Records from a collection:
Segment Open
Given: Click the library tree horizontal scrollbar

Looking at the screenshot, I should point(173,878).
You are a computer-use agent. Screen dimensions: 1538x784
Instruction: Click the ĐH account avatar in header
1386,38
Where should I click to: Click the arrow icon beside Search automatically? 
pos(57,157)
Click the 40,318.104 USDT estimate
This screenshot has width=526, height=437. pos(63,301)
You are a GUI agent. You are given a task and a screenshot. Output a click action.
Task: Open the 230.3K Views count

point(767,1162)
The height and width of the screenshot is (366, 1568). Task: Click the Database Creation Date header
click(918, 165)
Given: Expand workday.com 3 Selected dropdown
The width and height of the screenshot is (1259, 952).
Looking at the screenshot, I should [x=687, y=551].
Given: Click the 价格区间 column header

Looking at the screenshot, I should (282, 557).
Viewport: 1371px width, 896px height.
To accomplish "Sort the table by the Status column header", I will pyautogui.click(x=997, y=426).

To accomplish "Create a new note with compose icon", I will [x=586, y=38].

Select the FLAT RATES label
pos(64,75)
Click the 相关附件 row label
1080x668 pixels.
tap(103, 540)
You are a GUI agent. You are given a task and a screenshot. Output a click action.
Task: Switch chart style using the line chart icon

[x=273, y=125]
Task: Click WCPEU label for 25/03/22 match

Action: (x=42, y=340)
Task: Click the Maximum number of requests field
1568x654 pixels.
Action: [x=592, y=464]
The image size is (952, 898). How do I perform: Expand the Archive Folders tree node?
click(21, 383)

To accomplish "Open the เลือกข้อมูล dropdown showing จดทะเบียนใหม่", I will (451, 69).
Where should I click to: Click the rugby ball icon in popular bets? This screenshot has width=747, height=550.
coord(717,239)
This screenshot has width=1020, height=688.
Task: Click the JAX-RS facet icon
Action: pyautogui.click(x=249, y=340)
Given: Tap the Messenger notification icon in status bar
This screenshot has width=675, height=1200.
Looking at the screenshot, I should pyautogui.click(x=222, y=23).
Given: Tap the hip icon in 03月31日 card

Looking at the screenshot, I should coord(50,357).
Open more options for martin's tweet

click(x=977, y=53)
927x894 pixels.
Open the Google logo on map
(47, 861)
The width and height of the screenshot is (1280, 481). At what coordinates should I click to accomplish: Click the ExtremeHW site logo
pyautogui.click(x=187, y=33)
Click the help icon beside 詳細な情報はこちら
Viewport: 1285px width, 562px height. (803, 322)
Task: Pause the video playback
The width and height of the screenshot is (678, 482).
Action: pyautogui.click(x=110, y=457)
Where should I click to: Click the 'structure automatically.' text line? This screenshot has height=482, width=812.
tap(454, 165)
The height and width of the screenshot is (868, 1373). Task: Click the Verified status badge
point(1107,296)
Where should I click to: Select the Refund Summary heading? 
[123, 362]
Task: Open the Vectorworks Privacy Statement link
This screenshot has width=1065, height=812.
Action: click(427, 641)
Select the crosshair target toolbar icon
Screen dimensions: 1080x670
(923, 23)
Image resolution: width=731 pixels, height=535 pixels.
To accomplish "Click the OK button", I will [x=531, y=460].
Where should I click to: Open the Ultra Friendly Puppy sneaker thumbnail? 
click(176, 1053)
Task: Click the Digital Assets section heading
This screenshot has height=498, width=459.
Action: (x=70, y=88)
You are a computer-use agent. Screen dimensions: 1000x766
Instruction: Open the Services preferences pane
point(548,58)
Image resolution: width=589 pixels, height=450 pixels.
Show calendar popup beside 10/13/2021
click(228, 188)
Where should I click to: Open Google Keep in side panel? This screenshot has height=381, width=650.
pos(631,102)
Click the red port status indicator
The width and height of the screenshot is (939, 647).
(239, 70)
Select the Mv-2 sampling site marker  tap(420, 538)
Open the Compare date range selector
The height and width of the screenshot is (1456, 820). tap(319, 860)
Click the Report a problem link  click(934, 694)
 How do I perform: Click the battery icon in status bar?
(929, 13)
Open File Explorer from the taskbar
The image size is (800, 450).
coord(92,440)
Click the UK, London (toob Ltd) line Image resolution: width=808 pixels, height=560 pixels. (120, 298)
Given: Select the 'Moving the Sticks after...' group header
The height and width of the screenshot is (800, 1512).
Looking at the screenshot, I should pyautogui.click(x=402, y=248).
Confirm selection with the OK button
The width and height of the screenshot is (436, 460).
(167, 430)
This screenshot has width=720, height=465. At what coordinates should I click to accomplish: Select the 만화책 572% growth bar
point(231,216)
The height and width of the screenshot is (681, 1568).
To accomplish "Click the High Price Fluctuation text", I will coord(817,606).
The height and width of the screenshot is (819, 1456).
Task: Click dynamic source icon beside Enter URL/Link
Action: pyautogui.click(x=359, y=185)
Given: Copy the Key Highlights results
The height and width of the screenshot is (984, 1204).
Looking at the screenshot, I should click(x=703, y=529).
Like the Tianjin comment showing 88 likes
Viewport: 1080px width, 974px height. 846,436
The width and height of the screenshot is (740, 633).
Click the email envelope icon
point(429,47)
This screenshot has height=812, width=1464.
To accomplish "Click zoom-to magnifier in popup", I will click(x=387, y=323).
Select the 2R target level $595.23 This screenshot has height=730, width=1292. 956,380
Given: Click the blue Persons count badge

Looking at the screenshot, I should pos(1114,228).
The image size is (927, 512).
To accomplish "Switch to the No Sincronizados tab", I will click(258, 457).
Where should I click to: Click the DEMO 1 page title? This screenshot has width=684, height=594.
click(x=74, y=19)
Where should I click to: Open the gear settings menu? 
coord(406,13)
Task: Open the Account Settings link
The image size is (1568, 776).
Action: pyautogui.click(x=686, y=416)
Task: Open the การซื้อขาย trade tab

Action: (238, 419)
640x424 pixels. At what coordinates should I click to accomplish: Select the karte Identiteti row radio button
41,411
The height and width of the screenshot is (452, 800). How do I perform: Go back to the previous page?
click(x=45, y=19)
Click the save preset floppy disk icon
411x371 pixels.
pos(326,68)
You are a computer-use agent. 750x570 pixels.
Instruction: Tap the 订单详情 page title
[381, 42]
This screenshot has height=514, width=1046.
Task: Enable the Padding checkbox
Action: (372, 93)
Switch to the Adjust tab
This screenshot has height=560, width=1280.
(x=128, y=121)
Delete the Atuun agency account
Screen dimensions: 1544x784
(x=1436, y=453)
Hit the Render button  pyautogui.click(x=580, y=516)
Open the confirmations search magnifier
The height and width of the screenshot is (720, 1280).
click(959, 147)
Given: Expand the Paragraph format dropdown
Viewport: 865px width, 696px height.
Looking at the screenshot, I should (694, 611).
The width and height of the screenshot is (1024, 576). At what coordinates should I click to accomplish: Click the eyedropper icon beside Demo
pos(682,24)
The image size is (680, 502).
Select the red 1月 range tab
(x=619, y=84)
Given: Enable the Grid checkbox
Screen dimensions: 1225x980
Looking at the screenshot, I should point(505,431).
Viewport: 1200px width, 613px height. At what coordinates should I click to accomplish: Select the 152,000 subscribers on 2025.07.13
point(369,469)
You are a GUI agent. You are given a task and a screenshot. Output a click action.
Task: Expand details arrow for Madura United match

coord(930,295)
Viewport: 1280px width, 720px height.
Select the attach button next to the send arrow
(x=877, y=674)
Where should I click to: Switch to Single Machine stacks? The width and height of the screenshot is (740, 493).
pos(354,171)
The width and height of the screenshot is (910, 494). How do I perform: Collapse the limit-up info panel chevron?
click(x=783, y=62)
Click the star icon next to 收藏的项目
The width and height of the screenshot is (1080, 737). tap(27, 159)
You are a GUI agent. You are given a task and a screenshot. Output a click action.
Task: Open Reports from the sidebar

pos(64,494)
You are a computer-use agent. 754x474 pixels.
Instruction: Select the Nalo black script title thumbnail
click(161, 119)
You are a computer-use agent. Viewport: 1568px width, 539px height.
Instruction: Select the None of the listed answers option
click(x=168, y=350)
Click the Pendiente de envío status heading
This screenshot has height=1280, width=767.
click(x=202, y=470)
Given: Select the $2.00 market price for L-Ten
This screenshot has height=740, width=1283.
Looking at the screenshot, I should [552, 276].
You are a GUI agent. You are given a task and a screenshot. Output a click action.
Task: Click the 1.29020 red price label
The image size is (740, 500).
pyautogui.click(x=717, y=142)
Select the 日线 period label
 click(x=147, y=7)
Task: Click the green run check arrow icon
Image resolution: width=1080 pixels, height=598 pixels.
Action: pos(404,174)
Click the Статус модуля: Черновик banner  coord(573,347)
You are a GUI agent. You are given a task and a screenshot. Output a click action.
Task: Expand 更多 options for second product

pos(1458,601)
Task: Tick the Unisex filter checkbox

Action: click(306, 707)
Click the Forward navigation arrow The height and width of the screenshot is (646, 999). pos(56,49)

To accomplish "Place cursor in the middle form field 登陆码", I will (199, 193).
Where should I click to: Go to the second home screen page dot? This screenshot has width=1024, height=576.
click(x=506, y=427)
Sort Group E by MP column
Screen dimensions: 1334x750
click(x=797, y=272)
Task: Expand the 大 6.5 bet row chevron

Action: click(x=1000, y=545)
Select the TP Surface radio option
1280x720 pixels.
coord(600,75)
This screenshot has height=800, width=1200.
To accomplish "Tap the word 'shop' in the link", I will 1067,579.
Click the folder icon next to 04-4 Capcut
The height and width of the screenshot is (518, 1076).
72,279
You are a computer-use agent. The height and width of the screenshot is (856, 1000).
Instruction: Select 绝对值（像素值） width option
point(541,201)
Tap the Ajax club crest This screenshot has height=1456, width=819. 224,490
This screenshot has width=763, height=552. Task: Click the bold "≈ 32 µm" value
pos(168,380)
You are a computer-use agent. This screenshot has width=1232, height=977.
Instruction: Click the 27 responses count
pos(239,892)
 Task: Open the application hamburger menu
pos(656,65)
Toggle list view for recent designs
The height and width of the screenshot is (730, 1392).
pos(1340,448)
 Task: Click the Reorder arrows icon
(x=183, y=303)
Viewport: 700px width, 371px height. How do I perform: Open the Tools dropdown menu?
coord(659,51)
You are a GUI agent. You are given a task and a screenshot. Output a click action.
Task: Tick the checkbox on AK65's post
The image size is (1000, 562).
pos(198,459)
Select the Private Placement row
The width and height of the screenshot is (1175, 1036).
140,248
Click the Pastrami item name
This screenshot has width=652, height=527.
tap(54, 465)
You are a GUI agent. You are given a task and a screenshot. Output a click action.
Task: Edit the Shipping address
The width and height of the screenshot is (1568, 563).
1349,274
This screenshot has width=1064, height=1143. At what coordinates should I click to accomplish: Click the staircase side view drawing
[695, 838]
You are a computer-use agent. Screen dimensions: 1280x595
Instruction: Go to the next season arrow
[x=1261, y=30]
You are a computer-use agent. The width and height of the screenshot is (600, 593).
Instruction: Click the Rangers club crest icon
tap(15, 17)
Segment Closed
Instructions to follow: From the data above, return every line from the line that has "Instruction: Select 绝对值（像素值） width option" up to and including the line that has "Task: Tick the checkbox on AK65's post", exactly.

Solution to the exercise:
Instruction: Select 绝对值（像素值） width option
point(541,201)
Tap the Ajax club crest This screenshot has height=1456, width=819. 224,490
This screenshot has width=763, height=552. Task: Click the bold "≈ 32 µm" value
pos(168,380)
You are a computer-use agent. This screenshot has width=1232, height=977.
Instruction: Click the 27 responses count
pos(239,892)
 Task: Open the application hamburger menu
pos(656,65)
Toggle list view for recent designs
The height and width of the screenshot is (730, 1392).
pos(1340,448)
 Task: Click the Reorder arrows icon
(x=183, y=303)
Viewport: 700px width, 371px height. How do I perform: Open the Tools dropdown menu?
coord(659,51)
You are a GUI agent. You are given a task and a screenshot. Output a click action.
Task: Tick the checkbox on AK65's post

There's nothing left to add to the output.